Binalakshmi: Absolutely. And what the religious propagandist did followed by the, is now followed by National political parties. The present crisis in Manipur, as I said we believe that the hill communities of Manipur has a genuine right to protest and we are with them to get there because a wrong is a wrong, a right is a right and we will not be blind to that. But at the same time, the engineering of conflicts by National political parties should not be done away with. They are very much creating a part of this conflict creations and we will fight to the nail, I say play your politics but not at the cost that hill people versus valley people as if hill and valley ever fought in life. Nature fights? Nature never fights. Have you seen hill plunging at the valley? So it’s a very wrong way of and particularly, again when you say hill community you know, we’ve got as I said more than 37 beautiful different ethnic communities in the hill areas of Manipur. And everyone has their own special thing. Their common langua-fronka is Manipuri, you see. So there’s lot of various and of course every nation as Benedict Anderson says, a nation is a created one, you and I can create a nation. The Nagas have every right to ask for their Nagaland, the Kukis have every right to ask for their Kukiland. The Gurkhas every right to ask their, but at what cost and how do we do it? Because everyone wants their identity to be out there. Now the thing is, how do we negotiate? There’s different you know land masses identities is what we will have to put our minds and our hearts and our energy into so that we are able to resolve this conflicts, it is a conflict and not everything in conflict is bad. There are positive and negative conflicts.

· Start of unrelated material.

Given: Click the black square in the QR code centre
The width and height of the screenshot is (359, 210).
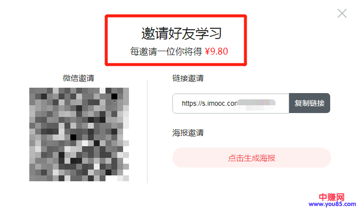Looking at the screenshot, I should (73, 137).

Prabir: so contradictions rather than conflicts is what you should be really looking as the words and how to settle this contradictions within the parameters of the state, the communities, that’s what we really need to look at, that’s what you seem to be saying. Any last words of what you think is way forward in terms of the present contradictions which has arisen.
Binalakshmi: Absolutely. In fact, on 7th of June, the chief minister of Manipur together with 16 others including the home minister and the deputy chief minister who comes from the hill districts of Manipur, they met the home minister and they’ve come up with a beautiful resolution which says that the president of India as well as the Union home ministry is looking into, relooking into these bills. They are forming an expert panel of legal experts and other experts so that whatever new bill comes up as a result of it, should address both hill and valley concerns. So this is extremely important statement. How they turn it, is how we are watching. Conflict exist in life, in our homes, in our minds, in our communities, in our nation. How we resolve it is the wisdom, which will turn the direction of, the different communities and the people we work with, we lead, we form a part of. So as I said, there will always be vested elements to destroy the fabric of our ethnic groups and let politics play the political part but don’t do at the cost which makes a Nagas kill the Meiteis, or makes the Nagas kill the Kukis.
Prabir: Thank you very much Bina for coming over and having this discussion, we’ll continue to plague you on the issues of Northeast and what’s happening there from time to time. Thank you very much.
Binalakshmi: Thank you so much for giving our voice.
DISCLAIMER: Please note that transcripts for Newsclick are typed from a recording of the program. Newsclick cannot guarantee their complete accuracy.